За околицей, на повороте дороги, Кристоф увидел слепую, сидевшую на откосе у заросшей боярышником изгороди. Заслышав его шаги, она поднялась, подошла к нему и, взяв за руку, произнесла с улыбкой:
— Идемте.
Они дошли лугами до цветущей полянки, по которой были разбросаны кресты. Девушка привела гостя к могильной насыпи и сказала:
— Он здесь.
Оба опустились на колени. Кристоф вспомнил о другой могиле, у которой он стоял, преклонив колени вместе с Готфридом, и подумал:
«Скоро и моя очередь».
Но ни тени печали не было сейчас в этой мысли. Земля дышала покоем. Кристоф, приникнув к могиле, беззвучно взывал к Готфриду:
«Войди в меня!..»
Модеста, сложив руки, молилась, чуть шевеля губами. Кончив молиться, она на коленях проползла вокруг могилы, ощупью перебирая стебли трав и цветы, — будто ласкала их; ее умные пальцы видели: они бережно выдергивали мертвые стебли плюща и засохшие фиалки. Затем она встала и оперлась на плиту. Кристоф заметил, что пальцы ее бегло прошлись по буквам, составлявшим имя Готфрида. Она сказала:
— Какая добрая нынче земля!
Модеста протянула руку юноше, он дал ей свою, и девушка провела его ладонью по сырой нагретой земле. Он держал ее руку, и их сплетенные пальцы ушли в мягкую землю. Кристоф обнял Модесту. Она поцеловала его в губы.
Они встали с колен. Модеста подала Кристофу букетик собранных ею свежих фиалок, а завядшие спрятала за корсаж.

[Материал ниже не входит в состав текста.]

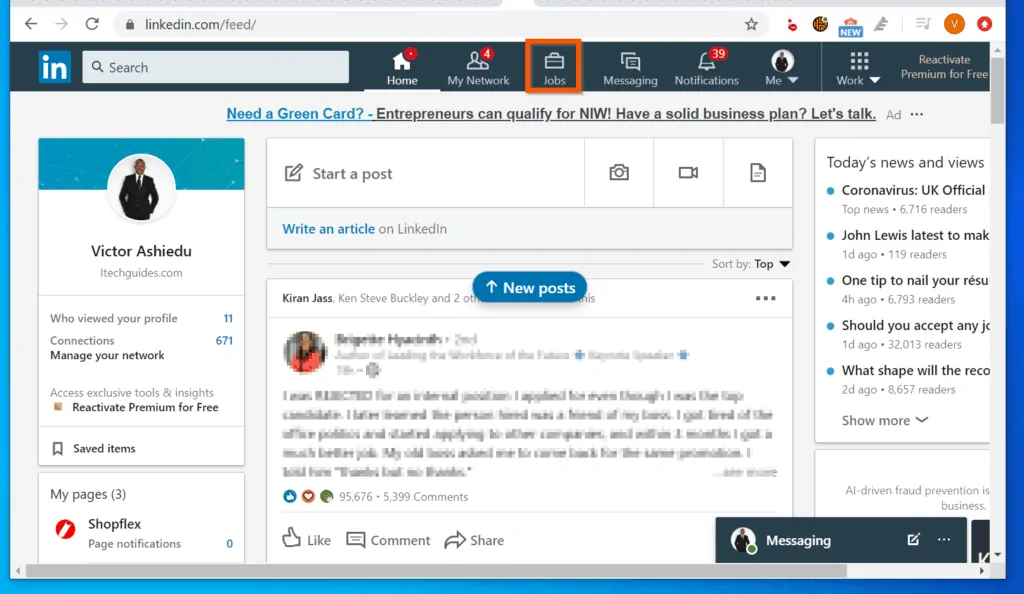This screenshot has width=1024, height=594.
Task: Open the Me profile menu
Action: (781, 66)
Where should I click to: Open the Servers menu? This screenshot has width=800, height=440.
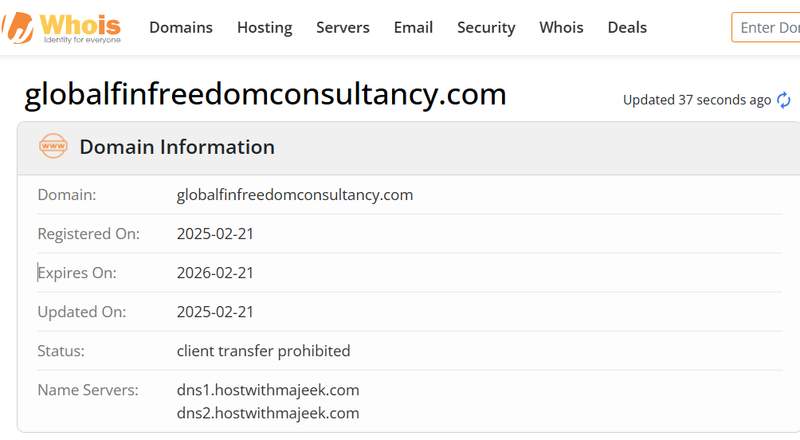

Отряхнув пыль с колен, они покинули кладбище в полном молчании. Пели жаворонки. Носились в танце белые бабочки. Молодые люди сели на лугу. Дым над крышами деревенских домов подымался в омытое дождем небо. Среди тополей блестела на солнце неподвижная гладь канала. Над лугами и лесами стлалась легкая, как пух, пелена голубоватого света.